There's no real large surveys to prove one way or another, but from my experience i can't reccomend them at all.


----------



## lexluthermiester (Jun 5, 2022)

RyzenMaster.sys said:


> I've owned probably 50 ssds over the past couple of years, enough for a not insignificant sample size.
> 
> I have had just 4 fail, and 3 of them were Intel drives... All failures under normal usage and with only a tiny fraction of their TBW rating. They weren't the same models either, nor same nand type.
> 
> ...


Regardless, the durability of Intel SSD's is not the question the OP posted. Let's stay focused on their request.


----------



## RyzenMaster.sys (Jun 5, 2022)

lexluthermiester said:


> Regardless, the durability of Intel SSD's is not the question the OP posted. Let's stay focused on their request.


Simply trying to name some reccomendations for reliabile drives to an op who is concerned about reliability of their SSD.


----------



## Wooden Law - Black (Jun 5, 2022)

RyzenMaster.sys said:


> The 600p was made in very late 2018, so no it's not that old.


Uhm… yes, 32L flash is old and EOL. I’m talking about the flash, not the SSD itself (even though a SSD’s fail due to the flash endurance is very rare).


----------



## lexluthermiester (Jun 5, 2022)

RyzenMaster.sys said:


> Simply trying to name some reccomendations for reliabile drives to an op who is concerned about reliability of their SSD.


But you didn't pay attention to what they were asking about. So your suggestion doesn't fit the need. IF you're going to take the time to help someone, try to actually be helpful.


----------



## Chrispy_ (Jun 7, 2022)

Buying SLC outside of enterprise channels is now very difficult and buying just one, low-capacity SLC enterprise drive as private individual is not going to be cost-effective, nor worth your time. If you're looking to use it solely as an OS swapfile location, look out for an old Intel Optane M.2 accelerator on ebay or something; They came in 16GB and 32GB capacities and have huge IOPS and endurance.

If you want higher-capacity performance and endurance, you should still be able to find MLC NAND - the 970 Pro is what I normally use for write-caches in rackmount storage that gets hammered for terabytes a day, petabyte(s) a year. The downside is that they're getting harder to buy and 512GB is the smallest size they make.


----------



## ThrashZone (Jun 7, 2022)

Shrek said:


> Given that life, speed (and price) decreases with multi-level solid state drives
> 
> SLC (single level)
> MLC (dual level)
> ...


Hi,
Smallest ssd I've got is crucial mx-100 128gb still work to this day very old probably dirt cheap if around.

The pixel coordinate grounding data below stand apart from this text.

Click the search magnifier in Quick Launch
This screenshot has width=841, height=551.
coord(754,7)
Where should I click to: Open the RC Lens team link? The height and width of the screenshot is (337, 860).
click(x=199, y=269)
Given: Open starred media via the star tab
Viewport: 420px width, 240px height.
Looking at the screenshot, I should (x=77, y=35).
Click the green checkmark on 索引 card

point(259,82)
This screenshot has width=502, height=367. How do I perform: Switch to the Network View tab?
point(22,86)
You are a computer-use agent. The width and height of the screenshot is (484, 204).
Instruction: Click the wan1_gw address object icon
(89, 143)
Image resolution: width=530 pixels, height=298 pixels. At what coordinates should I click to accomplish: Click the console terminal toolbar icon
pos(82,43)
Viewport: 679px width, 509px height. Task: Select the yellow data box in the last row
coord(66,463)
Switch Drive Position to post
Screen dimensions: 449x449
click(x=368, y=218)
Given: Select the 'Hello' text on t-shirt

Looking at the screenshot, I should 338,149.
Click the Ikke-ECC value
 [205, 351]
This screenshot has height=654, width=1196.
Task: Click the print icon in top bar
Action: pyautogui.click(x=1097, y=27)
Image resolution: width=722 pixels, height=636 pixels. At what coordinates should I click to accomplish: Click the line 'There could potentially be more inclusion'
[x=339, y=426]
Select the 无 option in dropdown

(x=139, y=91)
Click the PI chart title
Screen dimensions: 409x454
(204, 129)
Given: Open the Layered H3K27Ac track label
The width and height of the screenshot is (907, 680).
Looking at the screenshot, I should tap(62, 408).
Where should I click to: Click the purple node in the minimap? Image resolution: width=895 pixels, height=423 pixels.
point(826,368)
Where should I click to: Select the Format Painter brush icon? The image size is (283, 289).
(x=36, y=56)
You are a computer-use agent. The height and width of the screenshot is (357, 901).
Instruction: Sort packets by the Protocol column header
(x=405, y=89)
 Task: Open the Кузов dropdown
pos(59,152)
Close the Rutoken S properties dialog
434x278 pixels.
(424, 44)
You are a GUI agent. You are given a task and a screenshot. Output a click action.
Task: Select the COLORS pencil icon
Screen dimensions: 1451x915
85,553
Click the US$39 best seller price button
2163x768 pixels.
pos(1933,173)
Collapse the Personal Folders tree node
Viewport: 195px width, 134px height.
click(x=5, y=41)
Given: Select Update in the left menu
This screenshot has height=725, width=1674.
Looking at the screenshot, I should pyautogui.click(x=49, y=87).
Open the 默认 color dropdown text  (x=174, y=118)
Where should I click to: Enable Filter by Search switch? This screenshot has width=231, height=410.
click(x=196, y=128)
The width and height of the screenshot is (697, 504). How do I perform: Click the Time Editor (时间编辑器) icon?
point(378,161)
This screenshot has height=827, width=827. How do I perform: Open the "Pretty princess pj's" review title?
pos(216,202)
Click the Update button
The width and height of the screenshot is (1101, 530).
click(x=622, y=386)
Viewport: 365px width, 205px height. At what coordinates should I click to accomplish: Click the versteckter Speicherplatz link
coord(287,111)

						Crucial MX500 250GB 3D NAND SATA 2.5-inch 7mm (with 9.5mm adapter) Internal SSD | CT250MX500SSD1 | Crucial.com
					

Buy Crucial MX500 250GB 3D NAND SATA 2.5-inch 7mm (with 9.5mm adapter) Internal SSD CT250MX500SSD1. FREE US Delivery, guaranteed 100% compatibility when ordering using our online tools.




					www.crucial.com


----------



## ExcuseMeWtf (Jun 7, 2022)

Nike_486DX said:


> optane can be considered as slc (technically its got different type of memory, but longevty-wise its ~ slc), currently using 32gig as os drive.
> 
> 
> i had experienced 2 tlc and 1 mlc failures in my rig, so cant really relate. (wd green 240gb, Kingston A400 and Crucial BX300). Neither of the 3 lasted more than 2 years.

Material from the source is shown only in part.